Unhailoed plays a style of heavy metal that is very aggressive and hard hitting. While “Memoir of a Dying World” is true headbanging fare, the band maintains enough melody in the music and variety in the vocals to keep things interesting.
The Auburn band consists of Jeremy Ludington on vocals, James Sumner and Jess Hudson on guitars, Gabe Wright on bass and Dylan Bennett on drums.
The title track starts things off with some eerie sound effects and a guitar riff in a minor key that meshes well with the cymbals. An instrumental number, it slowly builds momentum over the course of one minute and 44 seconds.
“Population Control” is built around a brutal riff that is perfect for the lyrical content. “Population mass murder, sacrifice them all/ population control, bury them all.”
“Liberation of the Wicked” begins with a muscular guitar riff. Ludington sings about fear of evil. “Just try to crack the surface of time/ leave your dead and weak behind.” A nice surprise is Wright getting funky for a few seconds with some thumb slapping, a tactic rarely heard in metal.
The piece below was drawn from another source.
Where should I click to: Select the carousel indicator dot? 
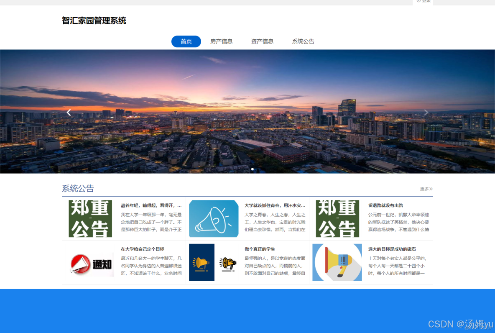point(253,169)
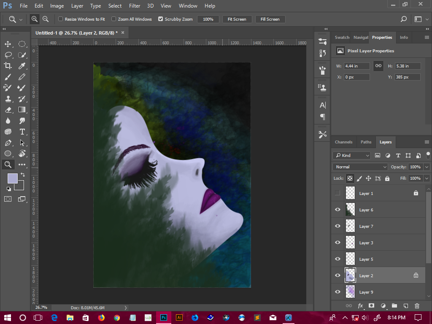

“Greet No Mercy” has some intricate riffs. There are some slight production problems with the drums. At times they get a bit buried in the mix, at other times they sound a bit hollow. But the guitars come out sounding great. There is a guitar solo of a minute in length that is tasteful and majestic.
“Next Chapter” is a good showcase for Ludington’s vocal abilities. He shows considerable range and clarity. “What is it I am searching for?/ searching, nothing/ when my endeavors start to end.”
Janie Ludington makes a guest appearance on “I Sin,” singing backing vocals behind her brother’s lead vocals.
“Beauty and the Beast” starts with a melodic arpeggio. It gets very heavy within 25 seconds. This is one of the stronger tracks.
On “Martyr’s Oath” Ludington sings of a man who died for his beliefs. “I would like to thank those who serve my need/ gave me life…I love you all even those who pushed me down.”
“Invoked” is fast in some parts, slower in others. It has many intricate guitar riffs and a solo for the final minute. It is very busy musically, but the instruments do not compete against each other. This is a good example of the band’s compositional skills. The lyrics appear to describe someone who falls for the lure of drugs, only to find himself betrayed by the vice. “On this tower spirals down/only one way out they found/ with a needle in my arm.”
“March of the Gnomes” begins with feet stomping in unison on pavement, which is fitting given the title.